_Task requirements_. Below is a listing; repeat exactly the lines from the one containing "Click the calculator icon beside Costs real" to the one containing "This screenshot has height=524, width=965.", both included.

§ §

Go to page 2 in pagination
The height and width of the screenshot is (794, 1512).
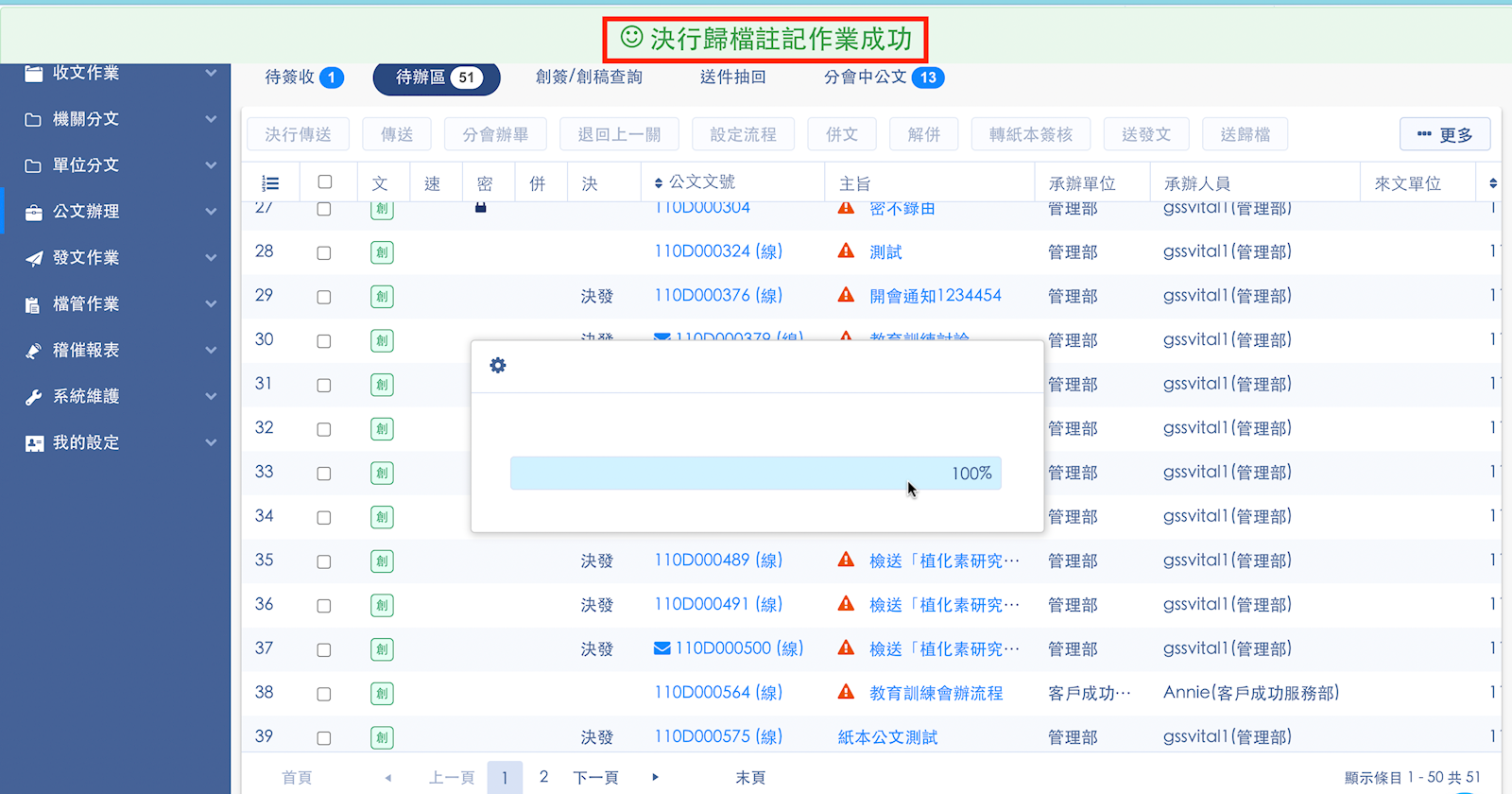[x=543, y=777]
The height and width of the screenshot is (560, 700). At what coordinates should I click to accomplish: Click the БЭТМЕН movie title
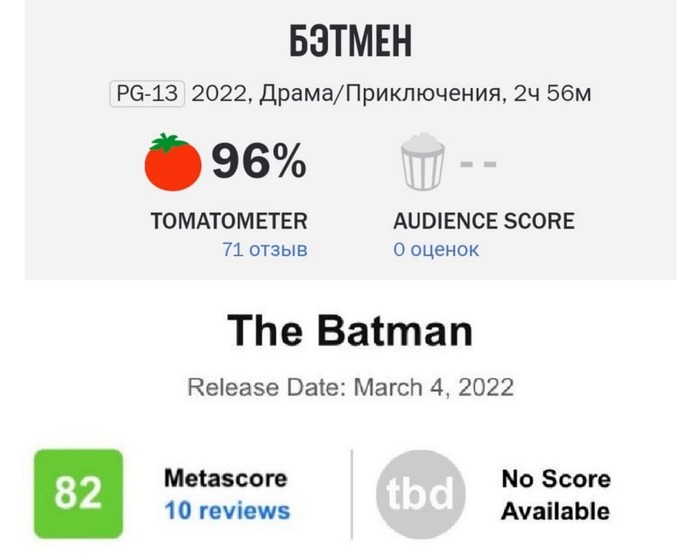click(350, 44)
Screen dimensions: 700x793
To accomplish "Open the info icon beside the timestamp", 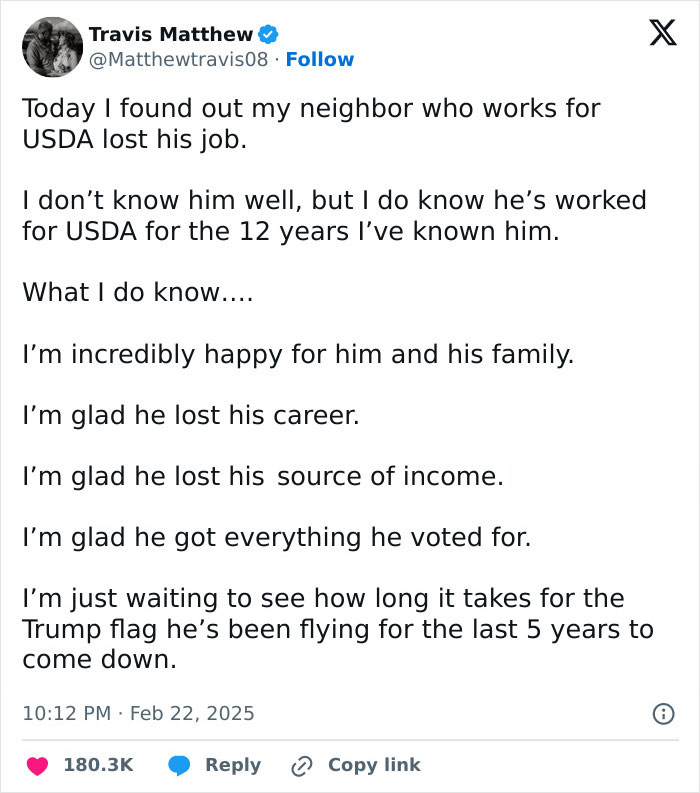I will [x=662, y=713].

§ §

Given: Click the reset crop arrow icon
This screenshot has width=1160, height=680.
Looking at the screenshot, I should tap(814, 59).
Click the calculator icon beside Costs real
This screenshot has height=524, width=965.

§ §

_Answer section_.
Click the calculator icon beside Costs real
This screenshot has height=524, width=965.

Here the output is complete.